Neither makes me feel particularly safe. Hillary Clinton’s mishandling of classified information in her emails is an astounding display of negligence. FBI Director Comey told Congress, “I don’t think that our investigation [into Clinton’s emails] established she was actually particularly sophisticated with respect to classified information and the levels and treatment.” He also said that she may not have been able to identify which markings on documents indicated that they were classified. That is absurd. Under normal circumstances, a scandal of this scale could end a presidential campaign. But these aren’t normal circumstances.

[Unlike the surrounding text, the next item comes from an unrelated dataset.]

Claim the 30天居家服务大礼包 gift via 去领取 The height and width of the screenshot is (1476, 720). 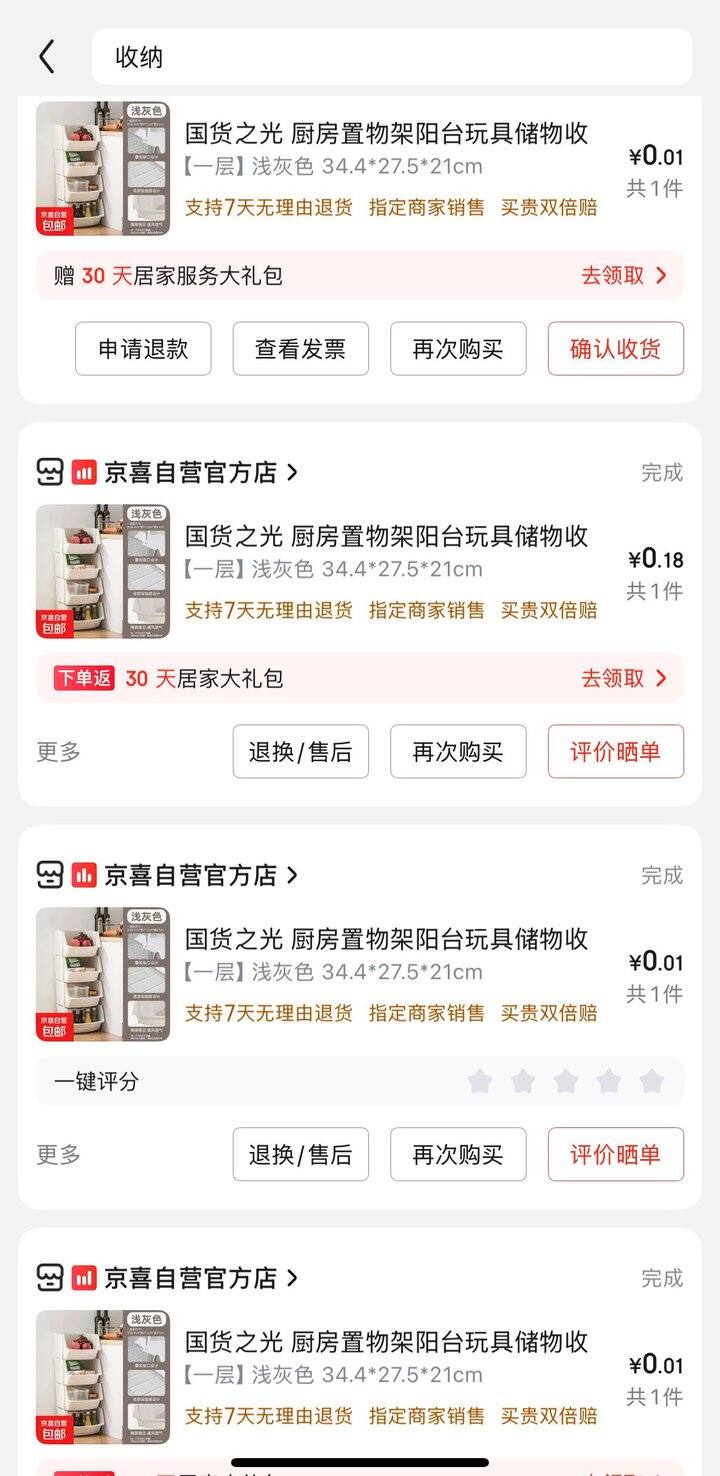(x=623, y=276)
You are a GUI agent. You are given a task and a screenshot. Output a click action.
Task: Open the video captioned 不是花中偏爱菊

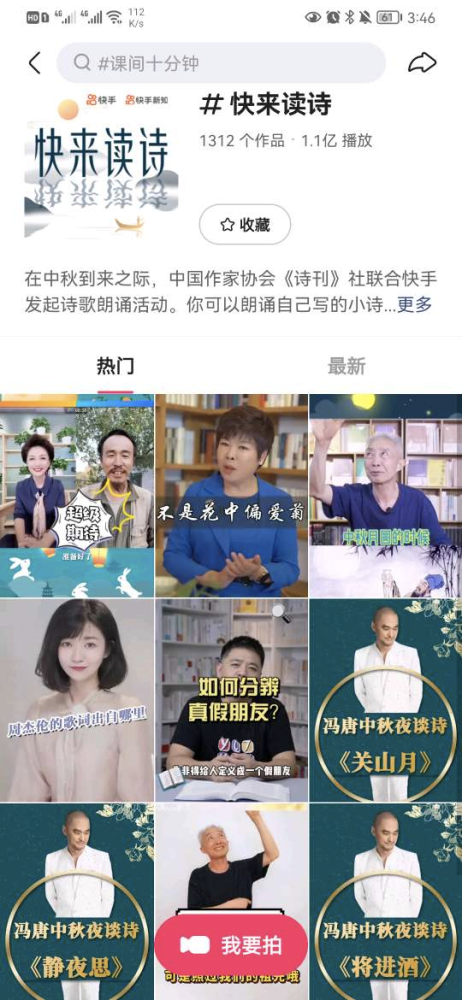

Hillary Clinton is very fortunate to be running against one Donald J. Trump, a presidential candidate with a profound lack of foreign policy and national security know-how. On “Meet the Press,” he said he watches television shows for military advice. In a radio interview with Hugh Hewitt, Trump acknowledged that he didn’t know the leaders of any foreign terrorist organizations. And while speaking with George Stephanopoulos, he said that, if he becomes president, Vladimir Putin will never go into Ukraine, even though Putin is already there.
His ignorance shines through his foreign policy proposals which are vague, incoherent and self-contradictory. His temperament hasn’t inspired much confidence in him either. A knowledge deficit mixed with self-restraint issues makes for a lethal presidential combination. This has inspired more than 50 Republican foreign policy and national security experts to, in an unprecedented move, sign a letter declaring Trump unfit to be commander-in-chief.
So although neither candidate makes me feel particularly safe, Trump makes me feel much, much less safe than Clinton.